Sunday, March 28, 2010

The Ugliness Called Dal Today

Nayer Mohammad has the courage to speak his mind hen he says that the conservation of Dal Lake is all bone and no meat

From Dal to Dull

Returning home from a walk along the banks of the Dal Lake, I as usual grabbed the newspaper and began to scan the headlines. A news caption that caught my notice read JORA SPEAKS DAL BEAUTIFICATION IN L.A. It really bemused me because a recently added beauty mark has made its presence felt so strongly that if you happen to walk past you just cannot miss it as the nose comes under a most virulent attack. Before you can salvage something from your pocket to cover your nasal passage, the damage is done and you find yourself running away as fast as your legs can, before the terrible stench engulfs you completely.

This newly added beautification ornament lies just adjacent to the CRPF headquarters at Brein and faces the recently installed fountains in the lake. It is a makeshift urinal erected by putting a few rags around a popular tree and a couple of sticks stuck into the ground. For want of a proper facility the jawans go behind the flimsy cover and relieve themselves.

It is not as if the urinal is a lone eye-catcher there are other beautiful adornments, scattered all along the banks of this once famous lake, for all to see. The appalling open drains emptying sewage from the hotels, whose very existence is inextricably woven together with the existence of the lake, speaks of a callous apathy which can find no parallels elsewhere in the world.

Rumour are running thick and fast that the much hyped STPs have failed to deliver and other than emitting a most foul smell that permeates the air, while they are in operation, they have contributed little less to the restoration programme.

So much is being written about the pathetic state of the lake which was once Kashmiris gateway to fame. Accusing fingers are pointed towards the people in power and in response the government quotes mind boggling figures that have been spent, or are in the process of being spent ,or have been set aside for implementing such plans as are necessary to resuscitate the water body which is gasping for breath. If we go along with what the government claims then Dal restoration is being undertaken on war footing. This assertion, however, has put an ordinary Kashmiri in quandary for there is a vast discrepancy between what is said and what is done. People are confused as they don’t know whether to believe their eyes or accept what is stated in media. It is situation where the emperor is wearing new clothes as in reality he is stark naked. Tall claims made by the authorities are belied when viewed against the backdrop of Dal which is shrinking in size while being vandalized with as much insensitivity as before.

The Dal card is played by every political party; in fact, the lake has become a veritable battleground for politicians to measure up to one another. It finds a place at the top of every election manifesto.
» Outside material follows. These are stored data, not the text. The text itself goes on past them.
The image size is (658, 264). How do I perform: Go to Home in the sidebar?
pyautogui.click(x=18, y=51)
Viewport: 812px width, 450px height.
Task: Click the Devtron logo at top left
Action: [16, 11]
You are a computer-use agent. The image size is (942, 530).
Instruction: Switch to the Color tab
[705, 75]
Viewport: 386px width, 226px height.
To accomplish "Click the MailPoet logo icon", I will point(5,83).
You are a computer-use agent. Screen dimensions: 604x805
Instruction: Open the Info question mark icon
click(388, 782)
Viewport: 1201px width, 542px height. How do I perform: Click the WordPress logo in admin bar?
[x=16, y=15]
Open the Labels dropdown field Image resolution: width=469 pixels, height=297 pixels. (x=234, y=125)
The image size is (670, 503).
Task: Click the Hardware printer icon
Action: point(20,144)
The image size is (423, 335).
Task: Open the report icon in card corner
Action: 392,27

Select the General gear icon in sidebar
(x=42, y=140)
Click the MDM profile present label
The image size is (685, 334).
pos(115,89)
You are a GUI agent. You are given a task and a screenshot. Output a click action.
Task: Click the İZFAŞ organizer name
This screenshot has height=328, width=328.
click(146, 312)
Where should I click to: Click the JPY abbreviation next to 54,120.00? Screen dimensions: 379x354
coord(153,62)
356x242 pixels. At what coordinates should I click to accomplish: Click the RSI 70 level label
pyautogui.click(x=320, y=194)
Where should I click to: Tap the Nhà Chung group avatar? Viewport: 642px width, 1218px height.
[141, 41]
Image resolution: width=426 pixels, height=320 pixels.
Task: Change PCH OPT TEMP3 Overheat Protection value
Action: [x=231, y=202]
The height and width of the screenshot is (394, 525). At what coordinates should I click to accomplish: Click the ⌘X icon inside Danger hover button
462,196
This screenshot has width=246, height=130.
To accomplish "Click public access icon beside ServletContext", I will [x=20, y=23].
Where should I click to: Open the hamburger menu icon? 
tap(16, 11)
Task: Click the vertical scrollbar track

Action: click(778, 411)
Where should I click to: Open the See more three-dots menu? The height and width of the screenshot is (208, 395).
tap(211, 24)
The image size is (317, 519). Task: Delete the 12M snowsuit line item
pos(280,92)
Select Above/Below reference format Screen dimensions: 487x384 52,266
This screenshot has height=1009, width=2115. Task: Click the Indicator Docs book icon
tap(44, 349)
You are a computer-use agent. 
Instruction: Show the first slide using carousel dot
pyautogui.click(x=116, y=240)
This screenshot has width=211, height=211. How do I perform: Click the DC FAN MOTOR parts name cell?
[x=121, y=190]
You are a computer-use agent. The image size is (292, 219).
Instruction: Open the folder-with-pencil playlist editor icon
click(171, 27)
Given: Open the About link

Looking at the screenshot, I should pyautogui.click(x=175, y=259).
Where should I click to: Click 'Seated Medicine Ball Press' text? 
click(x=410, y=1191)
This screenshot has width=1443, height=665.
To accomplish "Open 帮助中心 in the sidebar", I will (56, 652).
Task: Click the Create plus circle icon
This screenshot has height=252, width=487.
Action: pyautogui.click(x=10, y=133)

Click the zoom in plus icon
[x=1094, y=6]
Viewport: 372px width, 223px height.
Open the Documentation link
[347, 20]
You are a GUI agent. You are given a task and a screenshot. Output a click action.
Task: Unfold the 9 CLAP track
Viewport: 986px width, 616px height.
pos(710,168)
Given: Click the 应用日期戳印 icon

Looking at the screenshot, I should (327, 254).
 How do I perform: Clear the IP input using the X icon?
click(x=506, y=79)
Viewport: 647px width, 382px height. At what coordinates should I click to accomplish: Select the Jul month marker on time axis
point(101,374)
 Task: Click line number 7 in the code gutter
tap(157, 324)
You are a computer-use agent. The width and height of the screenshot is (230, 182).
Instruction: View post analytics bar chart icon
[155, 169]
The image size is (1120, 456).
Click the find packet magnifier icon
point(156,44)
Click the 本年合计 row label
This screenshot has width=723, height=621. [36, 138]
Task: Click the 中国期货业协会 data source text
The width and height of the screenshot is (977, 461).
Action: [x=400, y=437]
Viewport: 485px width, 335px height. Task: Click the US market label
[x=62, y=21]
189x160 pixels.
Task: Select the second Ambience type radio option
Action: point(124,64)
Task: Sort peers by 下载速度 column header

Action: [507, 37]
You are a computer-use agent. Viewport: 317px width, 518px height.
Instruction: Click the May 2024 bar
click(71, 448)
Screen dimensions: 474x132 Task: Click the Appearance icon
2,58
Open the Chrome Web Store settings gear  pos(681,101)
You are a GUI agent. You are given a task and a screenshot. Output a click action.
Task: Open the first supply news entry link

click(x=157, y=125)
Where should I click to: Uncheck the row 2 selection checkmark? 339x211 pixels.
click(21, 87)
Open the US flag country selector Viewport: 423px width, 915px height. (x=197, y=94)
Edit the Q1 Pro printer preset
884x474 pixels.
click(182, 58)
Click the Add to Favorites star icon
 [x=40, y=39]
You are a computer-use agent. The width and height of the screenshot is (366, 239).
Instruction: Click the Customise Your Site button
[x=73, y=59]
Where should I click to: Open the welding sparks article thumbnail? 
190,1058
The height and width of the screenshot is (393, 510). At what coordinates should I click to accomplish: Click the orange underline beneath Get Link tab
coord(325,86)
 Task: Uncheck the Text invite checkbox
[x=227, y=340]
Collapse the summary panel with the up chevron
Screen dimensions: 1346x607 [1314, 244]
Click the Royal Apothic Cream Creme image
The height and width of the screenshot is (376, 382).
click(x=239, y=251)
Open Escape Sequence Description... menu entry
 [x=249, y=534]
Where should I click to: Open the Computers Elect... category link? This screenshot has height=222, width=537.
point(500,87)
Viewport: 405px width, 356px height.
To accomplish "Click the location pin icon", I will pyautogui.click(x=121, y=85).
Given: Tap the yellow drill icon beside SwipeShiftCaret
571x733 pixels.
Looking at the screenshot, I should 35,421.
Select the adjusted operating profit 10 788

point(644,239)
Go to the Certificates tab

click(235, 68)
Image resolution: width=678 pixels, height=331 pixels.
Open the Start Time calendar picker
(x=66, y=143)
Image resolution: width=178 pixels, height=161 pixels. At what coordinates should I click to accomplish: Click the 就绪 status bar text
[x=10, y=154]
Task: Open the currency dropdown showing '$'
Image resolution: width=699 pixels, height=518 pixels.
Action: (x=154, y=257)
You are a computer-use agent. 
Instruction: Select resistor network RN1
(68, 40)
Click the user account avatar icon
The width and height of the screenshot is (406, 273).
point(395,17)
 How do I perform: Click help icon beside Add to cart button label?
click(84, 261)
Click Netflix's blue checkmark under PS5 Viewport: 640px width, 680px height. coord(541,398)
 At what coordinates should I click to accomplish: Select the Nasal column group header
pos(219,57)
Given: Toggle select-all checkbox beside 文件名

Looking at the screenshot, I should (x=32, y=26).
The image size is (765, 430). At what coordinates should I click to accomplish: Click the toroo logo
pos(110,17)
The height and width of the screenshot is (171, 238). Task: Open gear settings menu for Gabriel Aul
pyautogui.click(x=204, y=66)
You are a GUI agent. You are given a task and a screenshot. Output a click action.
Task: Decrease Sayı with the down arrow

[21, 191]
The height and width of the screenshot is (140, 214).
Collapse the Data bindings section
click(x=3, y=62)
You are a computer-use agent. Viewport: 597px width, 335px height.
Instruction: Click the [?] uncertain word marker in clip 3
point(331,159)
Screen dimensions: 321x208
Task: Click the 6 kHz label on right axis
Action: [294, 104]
During election campaigning Dal assumes a prominent place, all else follows and is used as a real bait to woo the innocent voters. Each government begins on Dal note and ends on a Dull note, in the meantime Dal gets lost somewhere in the corridors of bureaucracy. Huge amounts are spent on discussions and plan formulations, foreign expertise is hired and press notes are issued but when it comes to actual groundwork very little is done or seems to have been done. Convening meetings at la Jaspal Bhatti, where menu is more important than agenda, are not going to help.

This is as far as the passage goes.